▶ _EXCERPTED RECORDS_

╔══

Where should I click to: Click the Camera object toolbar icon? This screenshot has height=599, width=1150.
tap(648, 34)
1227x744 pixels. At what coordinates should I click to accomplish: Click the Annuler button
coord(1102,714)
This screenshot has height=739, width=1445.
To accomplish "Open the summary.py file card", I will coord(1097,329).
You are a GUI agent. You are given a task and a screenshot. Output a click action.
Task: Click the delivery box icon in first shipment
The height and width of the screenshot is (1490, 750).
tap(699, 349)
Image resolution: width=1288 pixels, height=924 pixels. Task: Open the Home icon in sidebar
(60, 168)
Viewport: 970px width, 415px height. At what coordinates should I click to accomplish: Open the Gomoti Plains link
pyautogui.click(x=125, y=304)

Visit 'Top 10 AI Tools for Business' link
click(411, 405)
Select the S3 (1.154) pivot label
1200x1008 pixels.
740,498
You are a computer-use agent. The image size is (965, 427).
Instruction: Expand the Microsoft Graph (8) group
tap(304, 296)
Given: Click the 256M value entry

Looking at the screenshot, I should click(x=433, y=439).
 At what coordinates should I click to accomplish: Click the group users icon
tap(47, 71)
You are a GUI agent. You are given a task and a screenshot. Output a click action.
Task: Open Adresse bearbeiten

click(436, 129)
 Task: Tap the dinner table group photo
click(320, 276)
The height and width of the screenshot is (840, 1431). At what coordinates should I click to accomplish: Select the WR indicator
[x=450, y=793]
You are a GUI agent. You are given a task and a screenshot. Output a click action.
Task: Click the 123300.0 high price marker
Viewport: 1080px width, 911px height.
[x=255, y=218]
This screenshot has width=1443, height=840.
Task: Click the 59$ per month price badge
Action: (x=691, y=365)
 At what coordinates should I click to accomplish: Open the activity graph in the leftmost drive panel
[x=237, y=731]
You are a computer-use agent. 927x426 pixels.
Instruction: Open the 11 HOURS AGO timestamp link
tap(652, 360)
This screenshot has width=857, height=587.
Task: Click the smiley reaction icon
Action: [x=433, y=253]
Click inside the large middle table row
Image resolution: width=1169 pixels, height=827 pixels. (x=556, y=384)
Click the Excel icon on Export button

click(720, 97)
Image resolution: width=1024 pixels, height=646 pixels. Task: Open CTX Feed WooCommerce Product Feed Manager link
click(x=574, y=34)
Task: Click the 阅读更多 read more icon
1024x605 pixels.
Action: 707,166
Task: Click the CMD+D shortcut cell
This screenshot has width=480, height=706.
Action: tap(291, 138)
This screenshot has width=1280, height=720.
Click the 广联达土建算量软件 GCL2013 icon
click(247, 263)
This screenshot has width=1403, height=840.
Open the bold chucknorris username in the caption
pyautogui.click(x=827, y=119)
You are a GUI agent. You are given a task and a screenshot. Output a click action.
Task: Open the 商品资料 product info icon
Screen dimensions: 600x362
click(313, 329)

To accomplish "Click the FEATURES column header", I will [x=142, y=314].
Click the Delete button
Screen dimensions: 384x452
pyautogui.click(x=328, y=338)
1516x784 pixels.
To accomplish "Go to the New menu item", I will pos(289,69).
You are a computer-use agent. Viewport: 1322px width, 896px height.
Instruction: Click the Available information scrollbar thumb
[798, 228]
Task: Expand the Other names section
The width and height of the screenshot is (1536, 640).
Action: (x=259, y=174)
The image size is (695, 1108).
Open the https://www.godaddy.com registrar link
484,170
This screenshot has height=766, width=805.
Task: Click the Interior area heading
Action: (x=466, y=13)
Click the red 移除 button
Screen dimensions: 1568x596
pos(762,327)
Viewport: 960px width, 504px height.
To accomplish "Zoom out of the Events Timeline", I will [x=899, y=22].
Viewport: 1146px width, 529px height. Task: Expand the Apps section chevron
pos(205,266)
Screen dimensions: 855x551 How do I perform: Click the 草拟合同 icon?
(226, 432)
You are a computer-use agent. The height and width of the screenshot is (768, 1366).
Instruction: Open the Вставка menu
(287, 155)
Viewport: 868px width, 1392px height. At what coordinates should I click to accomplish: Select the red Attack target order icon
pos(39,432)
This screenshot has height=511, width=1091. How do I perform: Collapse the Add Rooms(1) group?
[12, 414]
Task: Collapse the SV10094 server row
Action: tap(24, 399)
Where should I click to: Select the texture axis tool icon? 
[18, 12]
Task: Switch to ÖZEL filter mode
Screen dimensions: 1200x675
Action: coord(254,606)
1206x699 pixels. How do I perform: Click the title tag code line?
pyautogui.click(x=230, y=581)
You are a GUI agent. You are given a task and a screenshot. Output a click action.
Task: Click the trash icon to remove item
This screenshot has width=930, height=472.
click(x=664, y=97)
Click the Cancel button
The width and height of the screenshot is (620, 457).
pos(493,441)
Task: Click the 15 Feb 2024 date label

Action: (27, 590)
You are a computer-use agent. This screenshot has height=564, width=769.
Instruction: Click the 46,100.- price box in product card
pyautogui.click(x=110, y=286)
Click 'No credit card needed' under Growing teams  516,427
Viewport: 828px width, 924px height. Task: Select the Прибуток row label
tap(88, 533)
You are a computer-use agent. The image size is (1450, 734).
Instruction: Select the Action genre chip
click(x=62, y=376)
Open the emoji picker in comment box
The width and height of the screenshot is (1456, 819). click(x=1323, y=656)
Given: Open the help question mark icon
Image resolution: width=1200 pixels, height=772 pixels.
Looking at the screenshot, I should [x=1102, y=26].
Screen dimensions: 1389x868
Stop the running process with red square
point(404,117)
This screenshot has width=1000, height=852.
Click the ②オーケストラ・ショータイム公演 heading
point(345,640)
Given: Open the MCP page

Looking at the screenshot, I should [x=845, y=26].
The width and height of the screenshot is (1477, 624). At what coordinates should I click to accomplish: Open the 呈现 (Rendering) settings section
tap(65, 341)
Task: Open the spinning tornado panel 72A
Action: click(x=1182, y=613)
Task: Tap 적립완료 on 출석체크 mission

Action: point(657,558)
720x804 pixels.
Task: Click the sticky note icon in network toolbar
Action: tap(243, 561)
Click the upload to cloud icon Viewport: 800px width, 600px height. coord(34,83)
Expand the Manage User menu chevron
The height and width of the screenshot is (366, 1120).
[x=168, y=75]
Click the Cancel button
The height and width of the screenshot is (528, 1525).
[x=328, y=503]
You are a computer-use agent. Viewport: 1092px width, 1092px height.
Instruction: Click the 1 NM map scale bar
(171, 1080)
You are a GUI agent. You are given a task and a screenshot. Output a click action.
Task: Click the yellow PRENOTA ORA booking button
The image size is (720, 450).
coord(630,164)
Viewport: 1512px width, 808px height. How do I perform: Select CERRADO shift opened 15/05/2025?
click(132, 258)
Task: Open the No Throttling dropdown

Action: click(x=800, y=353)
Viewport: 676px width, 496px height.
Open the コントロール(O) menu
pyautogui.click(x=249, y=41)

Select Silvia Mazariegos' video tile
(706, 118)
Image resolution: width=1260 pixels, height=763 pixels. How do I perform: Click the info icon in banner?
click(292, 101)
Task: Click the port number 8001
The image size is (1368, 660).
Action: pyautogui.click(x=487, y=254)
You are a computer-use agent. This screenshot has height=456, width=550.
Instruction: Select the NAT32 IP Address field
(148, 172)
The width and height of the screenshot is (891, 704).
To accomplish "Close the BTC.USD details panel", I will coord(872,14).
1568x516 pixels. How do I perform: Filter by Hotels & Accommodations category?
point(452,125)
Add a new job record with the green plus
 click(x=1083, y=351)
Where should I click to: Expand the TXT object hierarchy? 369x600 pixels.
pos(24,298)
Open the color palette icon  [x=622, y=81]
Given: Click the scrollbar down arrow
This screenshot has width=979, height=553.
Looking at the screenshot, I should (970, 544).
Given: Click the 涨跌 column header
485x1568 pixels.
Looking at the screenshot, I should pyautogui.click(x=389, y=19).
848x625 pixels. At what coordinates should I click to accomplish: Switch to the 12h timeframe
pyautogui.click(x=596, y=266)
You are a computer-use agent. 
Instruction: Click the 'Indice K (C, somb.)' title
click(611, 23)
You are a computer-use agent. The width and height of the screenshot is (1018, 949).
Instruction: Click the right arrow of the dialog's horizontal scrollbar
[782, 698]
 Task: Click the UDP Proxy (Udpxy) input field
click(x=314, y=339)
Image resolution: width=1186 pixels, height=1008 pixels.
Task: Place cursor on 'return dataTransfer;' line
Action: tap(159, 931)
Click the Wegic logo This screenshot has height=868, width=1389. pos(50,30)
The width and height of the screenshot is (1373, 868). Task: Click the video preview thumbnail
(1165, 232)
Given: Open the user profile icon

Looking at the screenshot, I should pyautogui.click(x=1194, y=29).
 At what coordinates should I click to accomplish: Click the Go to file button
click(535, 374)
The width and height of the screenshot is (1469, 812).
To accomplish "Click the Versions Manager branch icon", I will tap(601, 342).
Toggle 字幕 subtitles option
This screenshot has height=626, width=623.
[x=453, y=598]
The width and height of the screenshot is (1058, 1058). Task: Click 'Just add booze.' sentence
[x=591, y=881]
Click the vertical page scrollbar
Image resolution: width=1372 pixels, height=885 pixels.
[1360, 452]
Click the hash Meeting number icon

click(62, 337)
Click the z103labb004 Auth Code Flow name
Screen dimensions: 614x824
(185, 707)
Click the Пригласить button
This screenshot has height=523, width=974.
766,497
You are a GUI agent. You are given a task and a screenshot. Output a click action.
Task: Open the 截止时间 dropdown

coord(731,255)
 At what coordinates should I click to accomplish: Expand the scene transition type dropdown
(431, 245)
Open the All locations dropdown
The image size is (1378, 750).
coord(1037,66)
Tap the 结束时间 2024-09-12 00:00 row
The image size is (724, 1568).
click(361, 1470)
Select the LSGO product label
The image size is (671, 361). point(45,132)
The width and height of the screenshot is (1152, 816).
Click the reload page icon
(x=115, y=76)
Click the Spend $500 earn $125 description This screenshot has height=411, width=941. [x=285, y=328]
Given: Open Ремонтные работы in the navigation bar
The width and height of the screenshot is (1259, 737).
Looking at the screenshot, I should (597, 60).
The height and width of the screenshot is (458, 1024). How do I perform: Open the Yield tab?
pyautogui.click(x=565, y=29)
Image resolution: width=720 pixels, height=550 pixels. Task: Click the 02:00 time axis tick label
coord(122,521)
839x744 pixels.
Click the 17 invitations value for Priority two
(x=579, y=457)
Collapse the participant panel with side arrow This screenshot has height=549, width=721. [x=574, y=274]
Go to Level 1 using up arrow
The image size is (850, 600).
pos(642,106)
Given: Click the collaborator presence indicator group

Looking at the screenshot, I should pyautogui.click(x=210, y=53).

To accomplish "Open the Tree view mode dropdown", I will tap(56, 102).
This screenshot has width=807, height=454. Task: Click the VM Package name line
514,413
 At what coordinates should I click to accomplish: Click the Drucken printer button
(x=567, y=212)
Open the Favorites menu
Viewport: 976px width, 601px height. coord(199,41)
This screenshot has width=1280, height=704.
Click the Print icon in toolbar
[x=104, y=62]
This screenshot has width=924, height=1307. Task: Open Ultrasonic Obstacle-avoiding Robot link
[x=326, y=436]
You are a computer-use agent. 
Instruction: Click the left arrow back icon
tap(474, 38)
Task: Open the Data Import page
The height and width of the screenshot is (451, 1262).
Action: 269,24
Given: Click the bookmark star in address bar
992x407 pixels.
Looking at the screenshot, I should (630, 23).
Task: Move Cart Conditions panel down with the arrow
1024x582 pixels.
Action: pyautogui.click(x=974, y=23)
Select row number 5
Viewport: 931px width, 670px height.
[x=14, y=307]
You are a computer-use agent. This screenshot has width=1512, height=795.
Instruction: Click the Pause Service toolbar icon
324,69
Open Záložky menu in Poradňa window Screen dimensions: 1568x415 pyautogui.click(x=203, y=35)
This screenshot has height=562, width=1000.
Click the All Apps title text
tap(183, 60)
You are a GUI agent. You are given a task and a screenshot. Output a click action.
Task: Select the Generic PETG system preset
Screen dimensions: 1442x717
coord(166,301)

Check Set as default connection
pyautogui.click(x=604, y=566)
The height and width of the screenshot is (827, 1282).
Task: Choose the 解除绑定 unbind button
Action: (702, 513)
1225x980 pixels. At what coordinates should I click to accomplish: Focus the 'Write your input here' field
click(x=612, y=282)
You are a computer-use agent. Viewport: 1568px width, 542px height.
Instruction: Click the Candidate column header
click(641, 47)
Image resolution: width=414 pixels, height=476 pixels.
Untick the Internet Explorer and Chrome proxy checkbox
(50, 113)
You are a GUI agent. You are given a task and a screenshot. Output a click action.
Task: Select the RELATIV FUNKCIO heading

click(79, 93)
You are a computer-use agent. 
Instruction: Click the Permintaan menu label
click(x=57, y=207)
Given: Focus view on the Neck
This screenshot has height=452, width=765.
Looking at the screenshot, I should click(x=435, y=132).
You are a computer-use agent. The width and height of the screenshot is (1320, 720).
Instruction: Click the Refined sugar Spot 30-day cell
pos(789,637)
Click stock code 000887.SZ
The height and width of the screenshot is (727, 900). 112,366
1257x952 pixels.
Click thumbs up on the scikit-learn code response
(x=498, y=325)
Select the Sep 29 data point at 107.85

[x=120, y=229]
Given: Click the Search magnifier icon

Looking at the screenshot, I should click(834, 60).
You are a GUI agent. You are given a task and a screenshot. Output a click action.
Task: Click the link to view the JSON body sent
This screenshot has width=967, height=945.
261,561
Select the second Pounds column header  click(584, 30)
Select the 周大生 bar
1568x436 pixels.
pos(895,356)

╚══

▶ _WHAT TO DO_
Your answer should consist solely of the lines above from the line with "Viewport: 1146px width, 529px" to the line with "This screenshot has width=1000, height=852.", both included, reproduced exactly.

▶ _EXPECTED ANSWER_
Viewport: 1146px width, 529px height. Task: Expand the Apps section chevron
pos(205,266)
Screen dimensions: 855x551 How do I perform: Click the 草拟合同 icon?
(226, 432)
You are a computer-use agent. The height and width of the screenshot is (768, 1366).
Instruction: Open the Вставка menu
(287, 155)
Viewport: 868px width, 1392px height. At what coordinates should I click to accomplish: Select the red Attack target order icon
pos(39,432)
This screenshot has height=511, width=1091. How do I perform: Collapse the Add Rooms(1) group?
[12, 414]
Task: Collapse the SV10094 server row
Action: tap(24, 399)
Where should I click to: Select the texture axis tool icon? 
[18, 12]
Task: Switch to ÖZEL filter mode
Screen dimensions: 1200x675
Action: coord(254,606)
1206x699 pixels. How do I perform: Click the title tag code line?
pyautogui.click(x=230, y=581)
You are a GUI agent. You are given a task and a screenshot. Output a click action.
Task: Click the trash icon to remove item
This screenshot has width=930, height=472.
click(x=664, y=97)
Click the Cancel button
The width and height of the screenshot is (620, 457).
pos(493,441)
Task: Click the 15 Feb 2024 date label

Action: (27, 590)
You are a computer-use agent. This screenshot has height=564, width=769.
Instruction: Click the 46,100.- price box in product card
pyautogui.click(x=110, y=286)
Click 'No credit card needed' under Growing teams  516,427
Viewport: 828px width, 924px height. Task: Select the Прибуток row label
tap(88, 533)
You are a computer-use agent. The image size is (1450, 734).
Instruction: Select the Action genre chip
click(x=62, y=376)
Open the emoji picker in comment box
The width and height of the screenshot is (1456, 819). click(x=1323, y=656)
Given: Open the help question mark icon
Image resolution: width=1200 pixels, height=772 pixels.
Looking at the screenshot, I should [x=1102, y=26].
Screen dimensions: 1389x868
Stop the running process with red square
point(404,117)
This screenshot has width=1000, height=852.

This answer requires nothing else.